What Zenovay Captures

When recording is enabled, the tracking script samples several kinds of interaction data per page:

SignalWhat it represents
ClicksWhere visitors click
Scroll depthHow far down the page visitors reach
Mouse movementCursor paths across the page (sampled)
AttentionTime spent with parts of the page in view

Clicks and scroll depth power the heatmap views you can open in the dashboard. Movement and attention are collected and stored, but they aren't yet exposed as their own heatmap view.

Why Mouse Movement Matters

Mouse movement is often used as a rough proxy for attention:

  • The cursor frequently tracks alongside where someone is reading
  • Pauses can suggest hesitation or interest
  • Movement isn't eye tracking, so treat it as a hint, not a measurement

Viewing Heatmaps

The heatmap dashboard currently offers two views: Click and Scroll.

  1. Open Heatmaps

    Open your website's dashboard and select the Heatmaps tab (under Audience), or go to Heatmaps in the main navigation.

  2. Pick a page

    Choose the page you want to analyze from the page list on the left.

  3. Switch views

    Use the Click / Scroll toggle to switch between the click heatmap and the scroll-depth view.

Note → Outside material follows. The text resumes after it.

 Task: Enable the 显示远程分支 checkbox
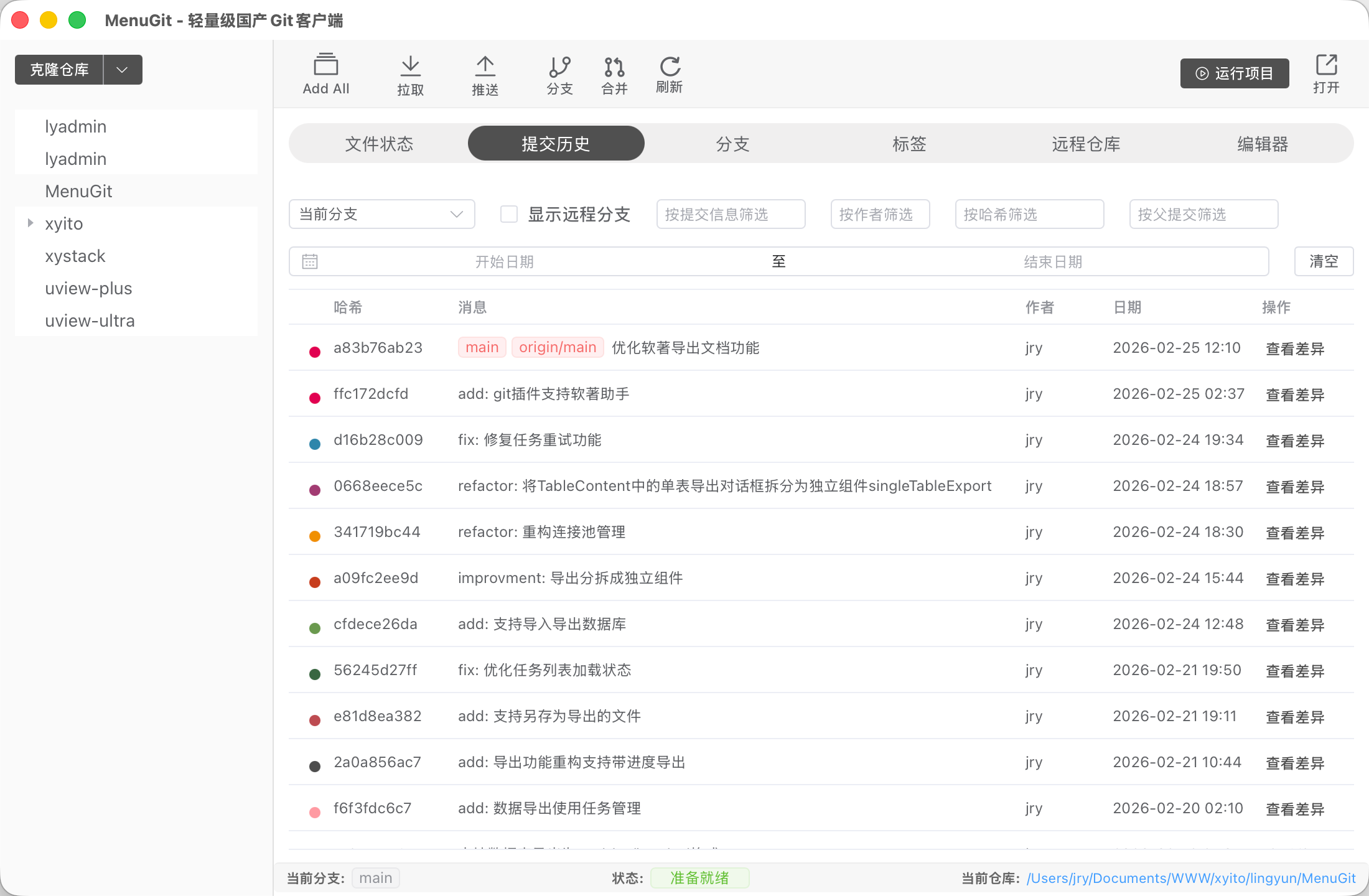[x=509, y=215]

For a deep dive on each view, see Click heatmaps and Scroll heatmaps.

Reading the Color Scale

Heatmap overlays use a warm-to-cool gradient. Hotter colors mean higher density:

ColorDensity
RedVery high
OrangeHigh
YellowMedium
GreenLow
BlueVery low
NoneNo activity recorded

Movement vs Clicks

Clicks and movement tell you different things:

MovementClicks
Hints at interest and attentionShows a deliberate action
Useful as a reading indicatorConfirms intent
PassiveActive

Because the dashboard surfaces clicks (and scroll depth) directly, click heatmaps are the most reliable read on engagement today. Movement data adds context but isn't a standalone view yet.

Desktop vs Mobile

DeviceWhat you see
DesktopRich cursor movement and clicks
Mobile / touchTaps and scrolling, but no continuous cursor movement

On touch devices there's no hover or cursor trail, so click (tap) and scroll heatmaps are the most meaningful signals.

Filtering

When viewing a heatmap you can change the time window using the period selector at the top of the view (for example 7 days, 30 days, or longer ranges, depending on your plan's retention).

Watching Movement in Sessions

If you want to see how an individual visitor moved through a page, use session replay rather than heatmaps. A recorded session plays back the visitor's cursor movement, clicks, and scrolling in sequence, so you can watch the behavior unfold instead of looking at an aggregate. See Session replay overview for how to find and play recordings.

Use Cases

Even without a dedicated movement view, click and scroll heatmaps cover most optimization needs:

  • Content: see what gets clicked and how far people scroll before dropping off
  • Navigation: check which menu and link areas get engagement
  • Forms: spot where interaction stops
  • Calls to action: confirm your primary buttons are in the spots people actually reach and click

Limitations

A few things to keep in mind:

FactorImpact
Screen size and layoutResponsive breakpoints change where elements sit
Mouse vs trackpadMovement style varies by input device
Touch devicesNo cursor movement, tap and scroll only
Low trafficSparse pages produce noisy heatmaps

Not Eye Tracking

Movement correlates with where people look, but it isn't the same thing. For decisions that genuinely depend on gaze, dedicated eye-tracking is the right tool.

Enough Data

Heatmaps get more trustworthy with more sessions. A few hundred sessions on a page is a reasonable starting point; very low-traffic pages may not show clear patterns.